Giving Cities the Shape of Justice

There’s a joke online that I love because it rings so true: “I wish I was the person I thought I could be… when I bought all this produce.” If you’ve ever worked in urban planning, you know that feeling. Cities are built on optimism. (See my November 3rd blog on Delusional Optimism.)

Urban planners have the audacity of imagining better worlds. We have the stubborn belief that streets, homes, parks, and public spaces can shape not only how we live—but who we become.

But optimism is not naïveté. (At least, I like to think so.) City planning has always been a way of asking: What kind of world do we want to build, and who gets to belong in it?

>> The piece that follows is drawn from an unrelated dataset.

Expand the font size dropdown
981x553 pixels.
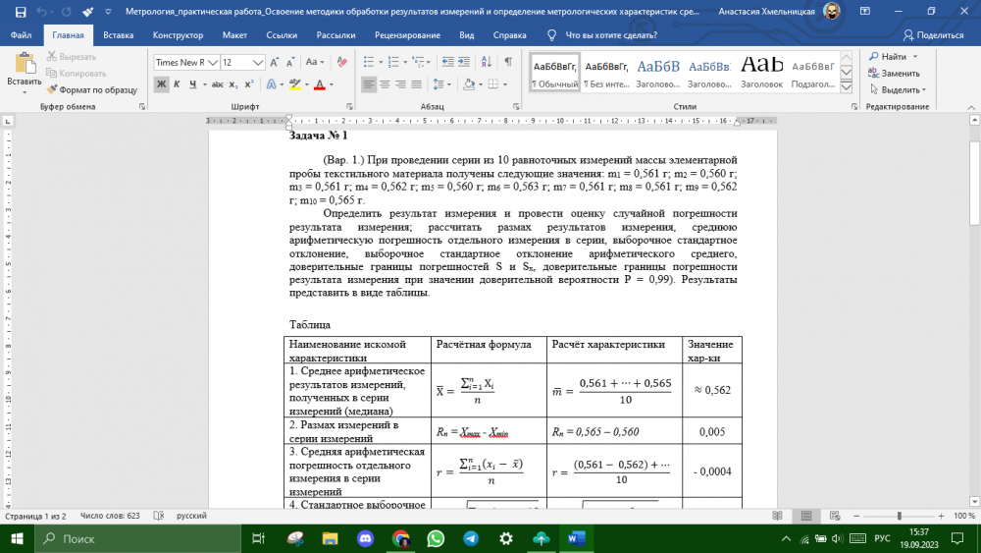click(x=257, y=62)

Giving Love to the Messy City

(Tip o’ the hat again to the wonderful new book Messy Cities!)

What if the worn benches and high maintenance costs don’t signal dysfunction, but deep use? What if a “messy” public space is, in fact, the beating heart of a just city?

The work of justice is learning to see beyond our own vantage point—and recognizing that inclusion rarely looks tidy.

A Short History of How Cities Reflect Our Values

If you want to understand a society, look at how it builds its cities. Across cultures and centuries, urban design has expressed everything from spiritual ideals to military necessity, economic ambition, colonial control, and aesthetic philosophy. You’ll find cities shaped by divine proportion, fortified for defence, organized around temples, designed around factories, or built to symbolize the power of an empire.

And yet, woven through all that—through ruins, street grids, back alleys, plazas, and neighbourhoods—you can trace one constant: a human longing to connect and to find meaning in place.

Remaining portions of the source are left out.